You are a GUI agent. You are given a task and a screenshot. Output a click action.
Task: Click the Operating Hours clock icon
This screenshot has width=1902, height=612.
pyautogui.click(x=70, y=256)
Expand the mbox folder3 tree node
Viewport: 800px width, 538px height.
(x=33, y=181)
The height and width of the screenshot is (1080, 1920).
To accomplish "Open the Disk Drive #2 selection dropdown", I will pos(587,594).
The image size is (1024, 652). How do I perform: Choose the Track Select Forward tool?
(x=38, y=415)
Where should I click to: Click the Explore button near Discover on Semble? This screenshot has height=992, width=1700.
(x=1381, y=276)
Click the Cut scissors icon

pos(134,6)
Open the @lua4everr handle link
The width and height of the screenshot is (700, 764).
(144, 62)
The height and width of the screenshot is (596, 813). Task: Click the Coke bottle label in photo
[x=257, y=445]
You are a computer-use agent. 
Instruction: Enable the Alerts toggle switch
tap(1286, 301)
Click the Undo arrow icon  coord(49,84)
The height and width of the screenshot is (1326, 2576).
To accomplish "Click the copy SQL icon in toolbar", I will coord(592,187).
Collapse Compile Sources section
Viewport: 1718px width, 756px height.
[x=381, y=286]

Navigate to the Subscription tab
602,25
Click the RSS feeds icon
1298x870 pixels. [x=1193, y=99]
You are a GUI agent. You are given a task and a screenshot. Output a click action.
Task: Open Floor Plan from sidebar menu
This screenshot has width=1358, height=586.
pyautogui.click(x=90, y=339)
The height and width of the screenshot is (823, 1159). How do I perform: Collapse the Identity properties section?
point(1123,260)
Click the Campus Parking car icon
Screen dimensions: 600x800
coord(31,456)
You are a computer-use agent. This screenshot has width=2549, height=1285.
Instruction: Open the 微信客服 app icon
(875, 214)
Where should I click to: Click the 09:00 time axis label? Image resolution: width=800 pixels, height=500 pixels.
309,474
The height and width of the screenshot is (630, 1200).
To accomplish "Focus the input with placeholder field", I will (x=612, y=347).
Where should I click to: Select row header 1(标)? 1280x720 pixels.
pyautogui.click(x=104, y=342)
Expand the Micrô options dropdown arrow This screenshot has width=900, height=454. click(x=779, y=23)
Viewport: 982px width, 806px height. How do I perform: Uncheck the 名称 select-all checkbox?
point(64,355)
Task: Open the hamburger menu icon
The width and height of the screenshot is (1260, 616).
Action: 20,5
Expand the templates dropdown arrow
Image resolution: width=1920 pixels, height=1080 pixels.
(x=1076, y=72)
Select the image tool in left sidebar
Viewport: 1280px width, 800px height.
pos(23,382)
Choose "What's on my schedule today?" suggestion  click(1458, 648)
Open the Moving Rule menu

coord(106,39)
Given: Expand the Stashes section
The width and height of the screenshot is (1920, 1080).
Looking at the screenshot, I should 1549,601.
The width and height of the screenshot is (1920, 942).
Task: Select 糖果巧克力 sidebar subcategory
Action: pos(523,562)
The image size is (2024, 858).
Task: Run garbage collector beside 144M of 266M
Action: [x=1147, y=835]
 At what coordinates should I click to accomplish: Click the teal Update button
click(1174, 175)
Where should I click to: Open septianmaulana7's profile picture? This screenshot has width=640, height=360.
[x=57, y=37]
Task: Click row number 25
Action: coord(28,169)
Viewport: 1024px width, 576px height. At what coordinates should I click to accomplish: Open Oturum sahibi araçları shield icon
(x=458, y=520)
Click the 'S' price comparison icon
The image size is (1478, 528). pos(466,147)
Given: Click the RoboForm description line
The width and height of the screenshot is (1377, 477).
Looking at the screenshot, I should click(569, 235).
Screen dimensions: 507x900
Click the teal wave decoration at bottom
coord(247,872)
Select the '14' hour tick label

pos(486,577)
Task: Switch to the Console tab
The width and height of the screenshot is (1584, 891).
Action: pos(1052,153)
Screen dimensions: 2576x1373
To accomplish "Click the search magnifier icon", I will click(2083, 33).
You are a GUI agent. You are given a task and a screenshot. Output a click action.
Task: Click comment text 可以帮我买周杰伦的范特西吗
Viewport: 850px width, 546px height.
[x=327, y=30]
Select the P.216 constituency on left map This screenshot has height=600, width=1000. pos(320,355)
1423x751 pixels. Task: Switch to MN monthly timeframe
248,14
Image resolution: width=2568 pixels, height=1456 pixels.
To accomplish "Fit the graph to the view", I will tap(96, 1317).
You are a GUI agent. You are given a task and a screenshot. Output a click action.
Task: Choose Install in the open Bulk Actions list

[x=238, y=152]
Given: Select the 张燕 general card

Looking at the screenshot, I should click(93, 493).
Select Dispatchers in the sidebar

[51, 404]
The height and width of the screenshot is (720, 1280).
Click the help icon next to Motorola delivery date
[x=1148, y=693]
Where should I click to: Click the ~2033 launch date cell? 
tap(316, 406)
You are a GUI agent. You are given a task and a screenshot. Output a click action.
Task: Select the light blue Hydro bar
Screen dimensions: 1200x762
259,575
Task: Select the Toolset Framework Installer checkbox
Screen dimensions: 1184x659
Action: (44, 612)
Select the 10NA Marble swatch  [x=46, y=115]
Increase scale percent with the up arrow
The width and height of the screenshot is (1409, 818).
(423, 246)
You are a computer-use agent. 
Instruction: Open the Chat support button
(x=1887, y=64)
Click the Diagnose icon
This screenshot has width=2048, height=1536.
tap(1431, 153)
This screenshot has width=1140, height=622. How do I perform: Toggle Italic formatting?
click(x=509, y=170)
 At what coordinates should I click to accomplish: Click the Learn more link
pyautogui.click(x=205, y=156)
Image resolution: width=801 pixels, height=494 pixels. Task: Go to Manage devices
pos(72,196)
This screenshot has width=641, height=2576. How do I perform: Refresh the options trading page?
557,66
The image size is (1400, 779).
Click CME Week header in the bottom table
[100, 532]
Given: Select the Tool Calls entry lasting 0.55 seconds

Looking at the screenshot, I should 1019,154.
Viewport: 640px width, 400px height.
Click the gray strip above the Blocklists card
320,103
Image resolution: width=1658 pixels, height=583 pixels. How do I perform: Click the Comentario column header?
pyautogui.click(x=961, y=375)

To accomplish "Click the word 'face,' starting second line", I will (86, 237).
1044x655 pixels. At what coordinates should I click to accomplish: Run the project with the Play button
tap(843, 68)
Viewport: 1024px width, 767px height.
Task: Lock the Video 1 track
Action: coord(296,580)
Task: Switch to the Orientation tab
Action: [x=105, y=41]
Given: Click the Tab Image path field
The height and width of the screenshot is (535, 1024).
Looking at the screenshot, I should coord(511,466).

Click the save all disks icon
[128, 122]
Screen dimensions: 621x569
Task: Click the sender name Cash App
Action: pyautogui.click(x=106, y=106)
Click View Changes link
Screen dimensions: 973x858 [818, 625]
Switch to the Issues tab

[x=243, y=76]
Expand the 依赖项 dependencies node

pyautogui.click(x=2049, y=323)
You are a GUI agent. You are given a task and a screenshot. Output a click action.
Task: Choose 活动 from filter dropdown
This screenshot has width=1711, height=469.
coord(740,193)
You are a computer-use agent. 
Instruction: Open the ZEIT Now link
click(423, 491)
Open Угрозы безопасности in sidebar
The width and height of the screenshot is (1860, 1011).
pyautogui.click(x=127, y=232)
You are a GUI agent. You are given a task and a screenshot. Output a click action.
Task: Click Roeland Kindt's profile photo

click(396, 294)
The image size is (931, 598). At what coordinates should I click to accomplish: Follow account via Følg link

####

**Written instruction:**
Render the listing lines between the one containing "The height and width of the screenshot is (596, 813)." and the one containing "I will coord(592,187).", inclusive, as a Markdown table with columns Row and Line. Number each row and leave out any blank lines.

**Solution to this task:**
| Row | Line |
|---|---|
| 1 | The height and width of the screenshot is (596, 813). Task: Click the Coke bottle label in photo |
| 2 | [x=257, y=445] |
| 3 | You are a computer-use agent.  |
| 4 | Instruction: Enable the Alerts toggle switch |
| 5 | tap(1286, 301) |
| 6 | Click the Undo arrow icon  coord(49,84) |
| 7 | The height and width of the screenshot is (1326, 2576). |
| 8 | To accomplish "Click the copy SQL icon in toolbar", I will coord(592,187). |